De Roman­tiek  heeft de Sommo Poeta gesty­leerd tot 'cult­fi­gure'. Dante bevor­derde de Toscaanse volks­taal, waarin hij de Commedia had geschreven, tot het alge­meen beschaafd Itali­aans. Dante is in persona de Itali­aanse taal geworden.

In de periode van 1820 tot 1870,  Risor­gi­mento (Herrij­zenis) genaamd,  groeide hij uit tot de vader van het ene vader­land, tot het symbool van het vere­nigde Italië.

De Divina Commedia is voor het Itali­aanse schier­ei­land  wat de Bijbel is voor de Kerk. En op school zijn de lessen in Dante niet minder verplicht dan die in Jezus. En wie van school niet wil weten treft het gelau­werde gelaat van de dichter, smal, met haak­neus en scherpe kin, alsnog op de nati­o­nale twee-Euro-munt.

Door de toeëi­ge­ning van Dante door het konink­rijk, nu de repu­bliek Italië weet de Kerk zich uitge­no­digd de vrome Opper­dichter niet hele­maal van zich te laten afnemen. Pausen lijven in jonger tijd Dante bij de Kerk in -- de krach­tige criticus van de Kerk die vijf opper­her­ders, plaats­be­kle­ders van Christus op aarde (zoals zij nederig heten) in de hel laat boeten voor hun te weinig lief­de­volle leven. Daar­om­trent later [Dante Alig­hieri III].

Florence heeft tot de dag van vandaag het nakijken waar het de stof­fe­lijke resten van Dante Alig­hieri aangaat -- straf voor de onver­zoen­lijke verban­ning tijdens zijn leven -- ondanks het spoe­dige eerher­stel na zijn dood. In hetzelfde gebouw -- de Podestà (tegen­woordig Museo Bargello)  -- waar hij is veroor­deeld, werd onlangs in de kapel het moge­lijk meest gelij­kende portret  van de dichter geres­tau­reerd, vervaar­digd in de jaren dertig van de veer­tiende eeuw door volge­lingen van Giotto, en als portret-type ook elders in de stad aan te treffen en bij voor­beeld  twee eeuwen later ook op de Parn­assus in een van de Stanze van Raffaello in het Vati­caanse paleis.

Ook nu nog. in dit jaar 2021 van het zeven eeuwen geleden verscheiden van Dante, betreurt Florence de botten van de grote poëet niet naar zijn geboor­te­stad terug te halen -- als taal­kun­ste­naar immers verge­lijk­baar met Homerus en Vergi­lius, met Shake­speare en Goethe.

Aangeleverde rijen =
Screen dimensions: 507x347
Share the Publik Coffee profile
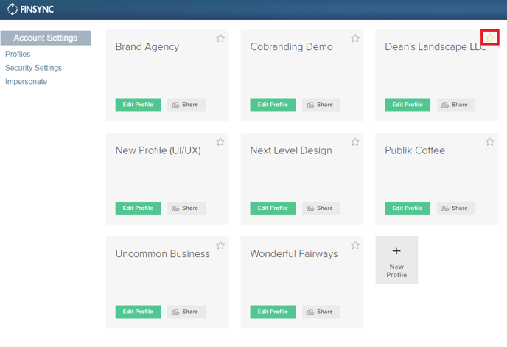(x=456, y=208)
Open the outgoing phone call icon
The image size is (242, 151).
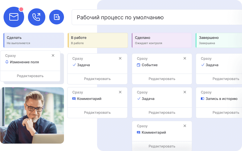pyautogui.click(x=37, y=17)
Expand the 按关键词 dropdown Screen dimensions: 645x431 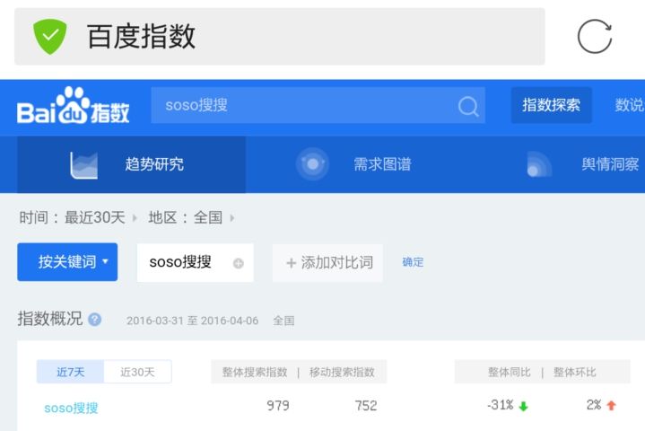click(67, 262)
* * *
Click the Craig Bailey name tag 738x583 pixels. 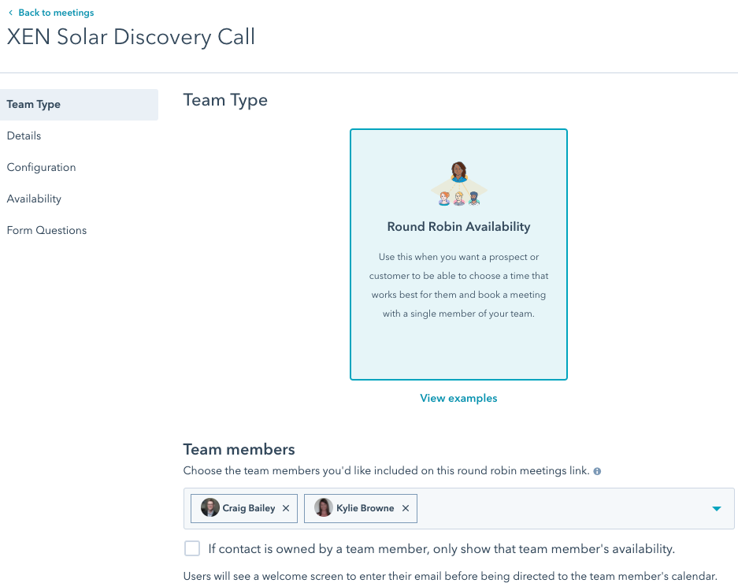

Opdracht =
Beantwoord met behulp van de tekst over Dante deze drie vragen.
1. Welke periode wordt Risorgimento genoemd?
2. Op welke munt staat het gelaat van de dichter?
3. Hoe heet het gebouw waarin Dante is veroordeeld tegenwoordig?
De rijen zijn afkomstig uit een andere bron.

Oplossing =
1. De periode van 1820 tot 1870.
2. Op de nationale twee-euromunt.
3. Museo Bargello.